What does your role involve?
My role is to develop and maintain the Linked Open Data platform for The Open University. You can view this at data.open.ac.uk.
It’s worth mentioning that The Open University was the first academic institution in the UK to have a linked open data platform, and to be part of the Web of Data.
Of course, I work on the MK Data Hub too; managing the way information is catalogued, shared and linked.
What are you working on right now?
Right now, I’m researching methods to organise the policies and processes that relate to data in the MK Data Hub so that it’s computable or, in more simple terms, manageable.
There’s a lot of data coming in and out of the MK Data Hub. All the data is open, but in some cases there are certain policies that people need to adhere to.
We need to publish data licensing information so that users understand what they’re allowed to do with the data, and how licensing might affect what they are able to develop with it.
For example, you could use the data but not in a commercial setting.

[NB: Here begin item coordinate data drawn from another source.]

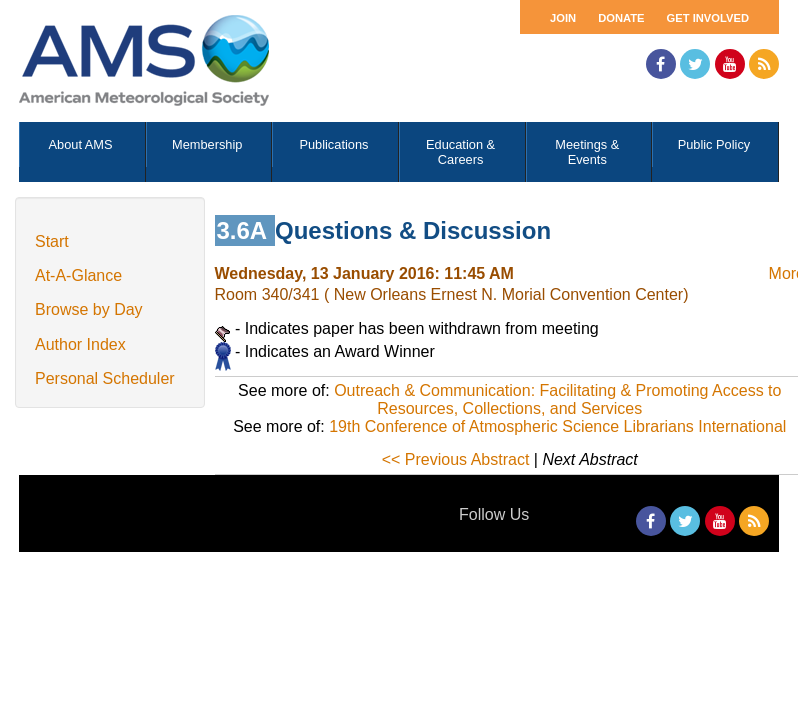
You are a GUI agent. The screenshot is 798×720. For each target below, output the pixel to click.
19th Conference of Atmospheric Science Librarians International (557, 426)
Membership (207, 144)
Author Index (80, 344)
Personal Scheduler (105, 378)
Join (563, 18)
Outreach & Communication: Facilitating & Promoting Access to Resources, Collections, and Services (557, 399)
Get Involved (708, 18)
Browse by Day (89, 309)
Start (52, 241)
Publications (333, 144)
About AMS (81, 144)
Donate (621, 18)
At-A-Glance (78, 275)
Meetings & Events (587, 152)
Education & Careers (460, 152)
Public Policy (714, 144)
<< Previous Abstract (456, 459)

Or you could use the data, but you may need to minimise it to remove private information.
Why is this work important?
Supporting users in understanding how policies can affect their systems is hugely important.
If we don’t overcome the licensing and policy issues surrounding data, than then users won’t be able to benefit from it—whether that’s valuable insights or the building blocks for developers to work with.
It’s essentially about building trust, which is integral part of data sharing. No-one’s going to share data if they can’t be certain that users will respect their rules around its use.
Data governance is key in both safeguarding the data and building trust, so that we can all continue to benefit from the ever-increasing amount of information now available to us.